§ Task requirements: Pull every line of the entries that has the word "Viewport".

Stored data
=== Section Start ===

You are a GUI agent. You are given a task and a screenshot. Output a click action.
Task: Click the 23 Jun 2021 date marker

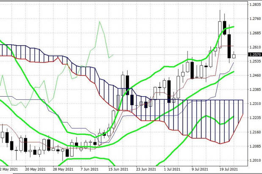pyautogui.click(x=146, y=169)
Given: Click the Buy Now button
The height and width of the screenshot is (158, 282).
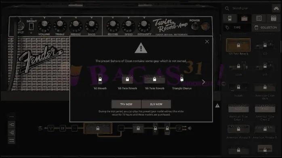Looking at the screenshot, I should tap(156, 104).
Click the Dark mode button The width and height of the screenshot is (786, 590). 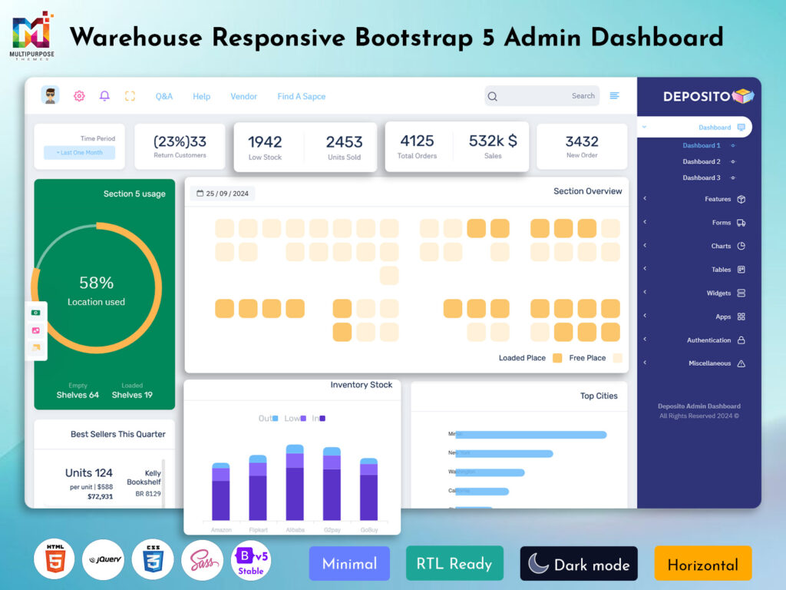[579, 563]
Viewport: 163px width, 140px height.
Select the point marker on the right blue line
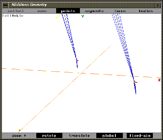point(135,82)
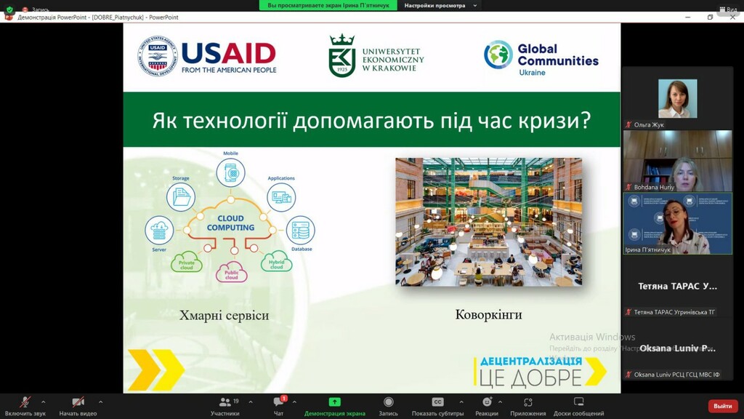Image resolution: width=744 pixels, height=419 pixels.
Task: Expand the arrow beside Participants
Action: [251, 402]
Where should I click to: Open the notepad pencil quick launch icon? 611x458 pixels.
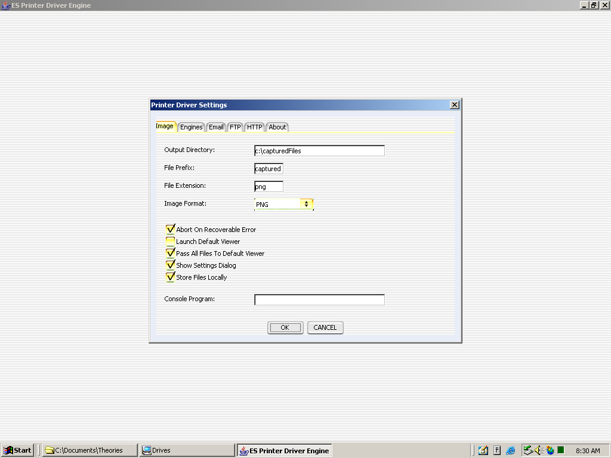coord(483,451)
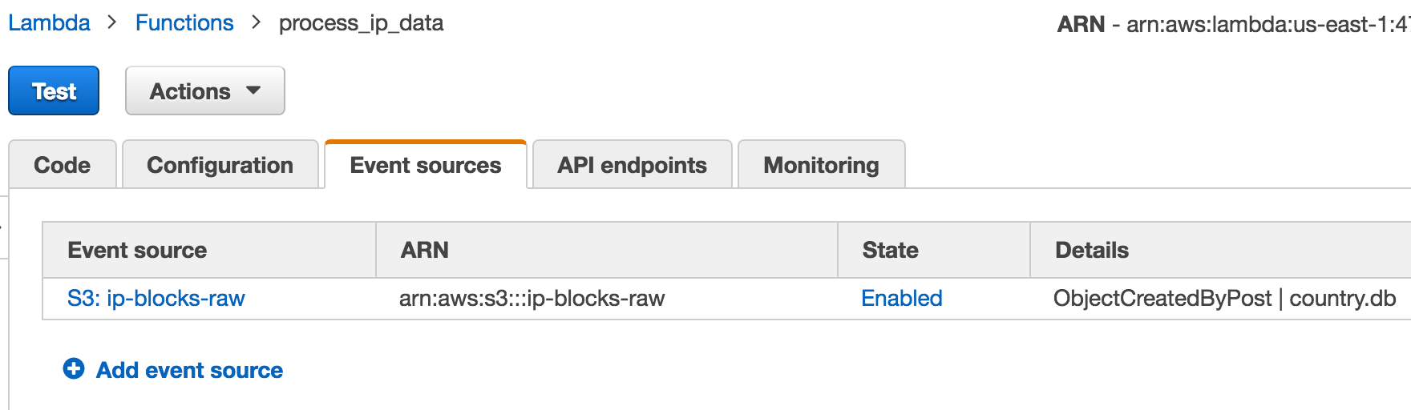Open the Configuration tab

click(x=220, y=165)
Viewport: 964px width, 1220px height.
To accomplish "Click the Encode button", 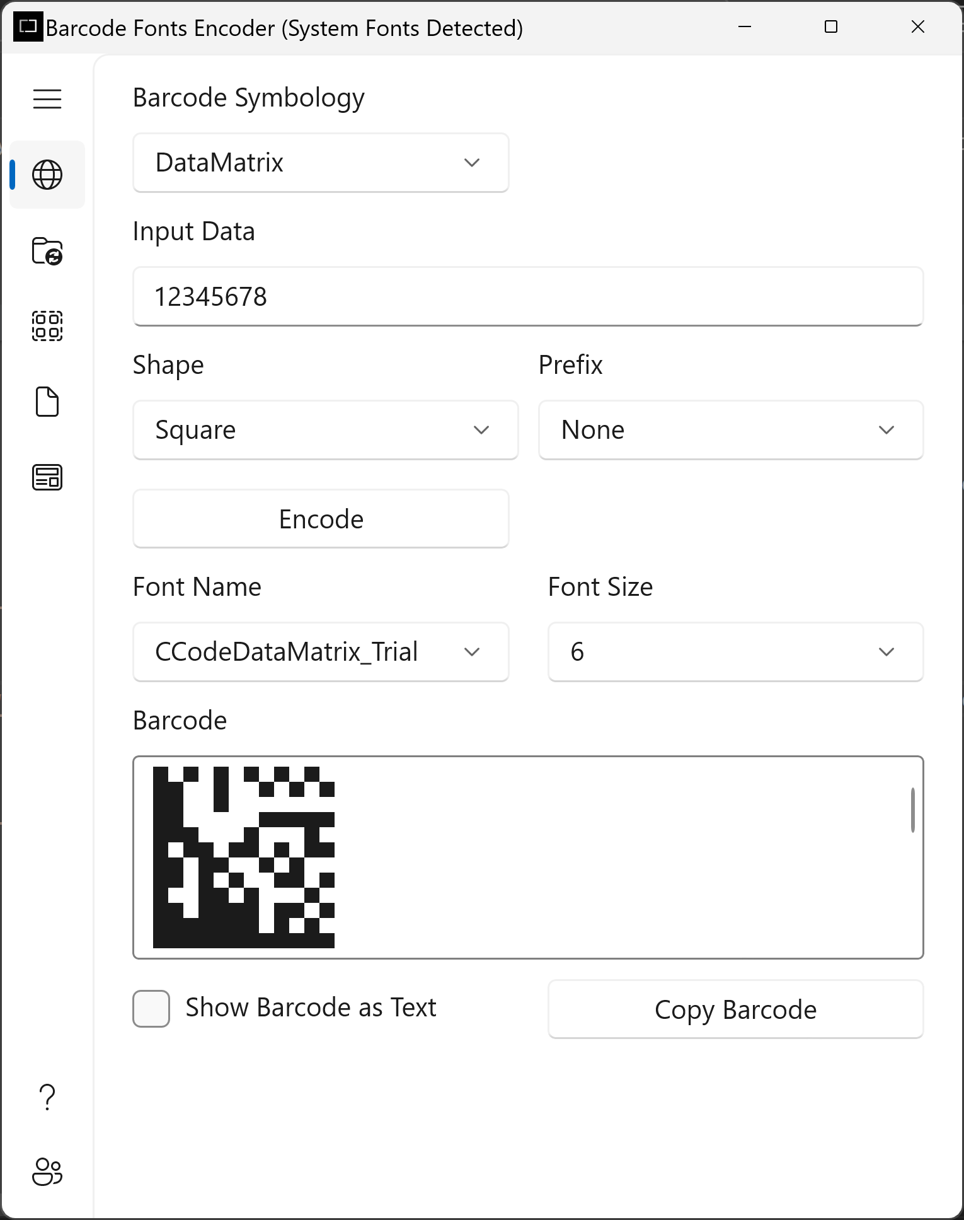I will tap(321, 519).
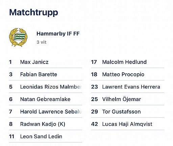
Task: Select player Max Janicz
Action: 46,62
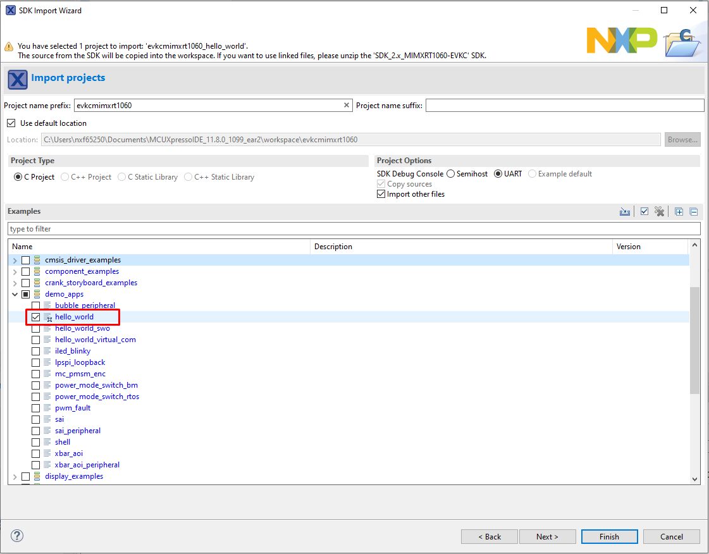Collapse the demo_apps tree node
The image size is (709, 554).
point(15,294)
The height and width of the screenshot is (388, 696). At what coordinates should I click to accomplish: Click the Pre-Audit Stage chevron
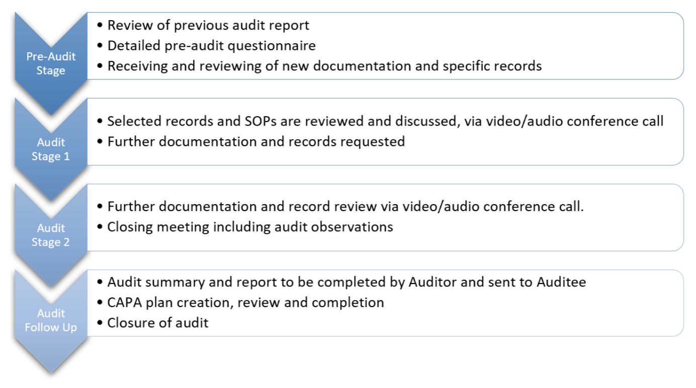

=== Section End ===

§ Result:
Viewport: 163px width, 140px height.
Viewport: 964px width, 1220px height.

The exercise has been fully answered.